Wakil Perdana Menteri Nguyen Van Thang menandatangani Keputusan Nomor 767/QD-TTg pada Selasa, 5 Mei 2026, yang meresmikan rencana implementasi Undang-Undang Pajak Penghasilan Pribadi Nomor 109/2025/QH15. Regulasi yang disahkan Majelis Nasional ke-15 tersebut dijadwalkan mulai berlaku efektif pada 1 Juli 2026 untuk mengoptimalkan kepatuhan pajak nasional.
Pemerintah menetapkan enam sektor prioritas dalam kerangka kerja ini, termasuk penyusunan keputusan teknis serta peninjauan menyeluruh terhadap dokumen hukum pada tingkat kementerian. Berdasarkan laporan HNN, langkah koordinasi antarlembaga tersebut bertujuan untuk menyatukan pemahaman mengenai poin-poin baru dalam undang-undang guna mencegah terjadinya pemborosan sumber daya negara.
Selain pembaruan regulasi PPh, Wakil Perdana Menteri Le Tien Chau telah menerbitkan Keputusan Nomor 20/2026/QD-TTg terkait pengelolaan Sistem Informasi Manajemen dokumen hukum. Platform digital terpadu ini dirancang untuk memantau proses legislasi secara transparan, mulai dari tahap orientasi kebijakan hingga penyimpanan dokumen secara terpusat.
Pada sisi pengawasan, otoritas pajak mengeluarkan peringatan mengenai risiko tunggakan bagi individu dengan sumber pendapatan sampingan pada Senin, 11 Mei 2026. Integrasi data melalui aplikasi eTax Mobile saat ini mempermudah deteksi pendapatan dari kegiatan seperti seminar atau kolaborasi yang kewajiban pajaknya belum diselesaikan secara final.

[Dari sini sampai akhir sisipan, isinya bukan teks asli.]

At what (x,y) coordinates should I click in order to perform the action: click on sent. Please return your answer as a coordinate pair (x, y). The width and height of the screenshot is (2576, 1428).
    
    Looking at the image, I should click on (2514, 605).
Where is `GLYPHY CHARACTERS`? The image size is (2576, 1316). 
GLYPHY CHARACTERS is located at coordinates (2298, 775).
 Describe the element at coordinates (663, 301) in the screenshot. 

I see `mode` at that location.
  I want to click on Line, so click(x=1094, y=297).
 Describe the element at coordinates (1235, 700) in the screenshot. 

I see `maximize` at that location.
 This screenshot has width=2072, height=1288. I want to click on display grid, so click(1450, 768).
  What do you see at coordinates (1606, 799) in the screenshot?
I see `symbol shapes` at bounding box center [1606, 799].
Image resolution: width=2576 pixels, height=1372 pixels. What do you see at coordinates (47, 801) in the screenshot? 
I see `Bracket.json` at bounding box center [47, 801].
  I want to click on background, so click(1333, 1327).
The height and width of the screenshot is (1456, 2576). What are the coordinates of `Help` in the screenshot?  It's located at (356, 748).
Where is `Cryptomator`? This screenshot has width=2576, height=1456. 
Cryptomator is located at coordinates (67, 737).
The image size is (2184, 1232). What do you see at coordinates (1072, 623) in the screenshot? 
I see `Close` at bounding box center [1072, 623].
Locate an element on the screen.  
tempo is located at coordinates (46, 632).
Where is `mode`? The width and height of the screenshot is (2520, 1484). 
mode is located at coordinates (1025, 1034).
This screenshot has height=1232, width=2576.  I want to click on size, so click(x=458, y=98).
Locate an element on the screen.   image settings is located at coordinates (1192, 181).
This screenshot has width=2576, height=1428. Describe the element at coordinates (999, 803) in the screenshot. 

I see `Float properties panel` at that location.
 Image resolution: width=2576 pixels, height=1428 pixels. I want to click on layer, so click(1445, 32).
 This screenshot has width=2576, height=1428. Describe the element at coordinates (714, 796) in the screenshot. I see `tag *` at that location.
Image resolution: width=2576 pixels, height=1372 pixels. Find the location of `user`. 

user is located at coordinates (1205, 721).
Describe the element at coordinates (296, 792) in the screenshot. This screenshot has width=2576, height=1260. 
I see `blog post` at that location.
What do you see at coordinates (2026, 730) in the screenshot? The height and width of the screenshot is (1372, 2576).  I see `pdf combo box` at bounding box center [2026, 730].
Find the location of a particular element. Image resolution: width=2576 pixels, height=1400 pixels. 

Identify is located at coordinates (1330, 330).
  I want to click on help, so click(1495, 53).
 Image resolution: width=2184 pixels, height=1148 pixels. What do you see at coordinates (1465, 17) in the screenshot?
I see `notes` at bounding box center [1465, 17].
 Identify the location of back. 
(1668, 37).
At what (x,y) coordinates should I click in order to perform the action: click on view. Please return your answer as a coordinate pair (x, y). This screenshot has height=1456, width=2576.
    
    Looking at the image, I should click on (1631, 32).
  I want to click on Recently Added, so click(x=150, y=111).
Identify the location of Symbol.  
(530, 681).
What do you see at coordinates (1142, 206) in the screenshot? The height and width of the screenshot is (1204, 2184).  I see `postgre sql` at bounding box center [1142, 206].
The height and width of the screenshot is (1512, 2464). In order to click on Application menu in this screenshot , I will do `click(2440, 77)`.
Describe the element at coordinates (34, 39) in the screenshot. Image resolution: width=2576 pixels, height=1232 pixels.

Kepala Dinas Pajak Kota, Doan Vi Tuyen, mengungkapkan adanya tren perpindahan wajib pajak dari sistem penyelesaian resmi ke mandiri akibat sistem digital yang semakin ketat. Ia menjelaskan bahwa banyak masyarakat yang keliru menganggap pemotongan pajak 10 persen di awal sebagai pemenuhan kewajiban akhir.
"Padahal, ini hanyalah pemotongan pajak sementara. Jumlah pajak sebenarnya mungkin jauh lebih tinggi daripada jumlah yang dipotong karena semua sumber pendapatan harus digabungkan untuk melakukan penyelesaian pajak sesuai dengan jadwal tarif pajak progresif," kata Doan Vi Tuyen, Kepala Dinas Pajak Kota.
Tuyen menyarankan agar setiap wajib pajak memanfaatkan perangkat digital yang ada untuk memantau catatan keuangan secara berkala. Hal ini dipandang krusial guna menghindari potensi sanksi administratif yang muncul akibat ketidaktahuan dalam pelaporan pendapatan kolektif.
"Oleh karena itu, wajib pajak perlu memeriksa dengan cermat semua sumber pendapatan pada aplikasi eTax Mobile dan melakukan penyelesaian pajak sesuai peraturan untuk menghindari denda," ujar Doan Vi Tuyen.
Bersamaan dengan penguatan kebijakan domestik, Perdana Menteri Le Minh Hung menunjuk Pham Gia Tuc sebagai Ketua Gugus Tugas kerja sama kebijakan perdagangan dengan Amerika Serikat. Melalui Keputusan Nomor 797/QD-TTg, Pham Gia Tuc resmi menggantikan posisi yang sebelumnya ditempati oleh Bui Thanh Son.